The close similarity between the high and low dose efficacy suggests that all dosing levels were likely higher than needed for good efficacy, and this jives with the PK/PD data from the Phase 1 and from preclinical animal efficacy data. The next trial will include arms using a lower dose, and also shorter dosing periods - 1 day (single dose) and 3 days (rather than the 5 days of dosing used in this Phase 2).

PMX-30063 has a very long halflife of 23 hours in humans, and the time it remains in tissue is also very long at 17 hours. The CEO explained that all their animal studies have shown that efficacy for PMX-30063 depends primarily upon C-Max rather than the length of time of dosing. With the defensin mimetic mechanism and the very long halflife of PMX-30063, all that is required for complete efficacy is getting the blood and tissue concentration of the drug to a high level once. So unlike other antibiotics which must enter the bacterial cell and disrupt biochemical pathways to be effective, a long period of dosing isn't required with defensin mimetics - the drug quickly binds to the outer cell wall, creating pores which allow water into the bacterial cell which then bursts. It's a quick process requiring only a single exposure to the drug, or a very short exposure.

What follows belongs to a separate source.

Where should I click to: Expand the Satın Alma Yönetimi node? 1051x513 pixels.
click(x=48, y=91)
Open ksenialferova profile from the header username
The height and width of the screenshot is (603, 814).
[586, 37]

Side effect-wise, there were 2 patients who discontinued treatment due to high blood pressure, one in the high dose arm and one in the mid-dose (the trial had 215 patients), and these were patients with some existing hypertension. In the conf call they said the elevation of blood pressure occured over time, so the proposed shorter dosing regimen (1 day and 3 days, rather than the 5 days in this trial) should minimize any side effects. The main side effect for PYM-30063 has been transient paresthesia (tingling, numbness) which didn't cause any treatment discontinuations, and was mild and resolved after the study.

The sustained clinical response data for the per protocol population (days 10 and 28) looked very good (mid-dose skewed a bit due to the factors noted above). For antibiotics you need to show non-inferiority, and other factors are also considered such as the lack of bacterial resistance developing, much shorter dosing required (only 3 days, or perhaps just 1 day), etc -



Day 10 -
***********

Low Dose --- 92.3 %
Mid Dose --- 93.8 %
High Dose -- 100 %
Daptomycin - 97.7 %


Day 28 -
***********

Low Dose --- 97.2 %
Mid Dose --- 87.5 %
High Dose -- 100 %
Daptomycin - 97.8 %

[mcbio]

All in all, while the mechanism of action is novel and slide 21 lists the advantages 30063 has over its competitors, is the data from the current phase 2 impressive enough to land a meaningful partnership?

What's going on with PYMX? Hadn't looked at them in awhile and now see market cap is down below $10M. Looks like they only had $7M in cash as of 9/30/12. Total boom-or-bust play at this point. I don't have the guts to take a position here myself; doesn't seem like they have any kind of leverage with such small cash balance. Looks like they didn't even hold a CC to discuss the 3Q12 results; how do you not hold a CC at this stage?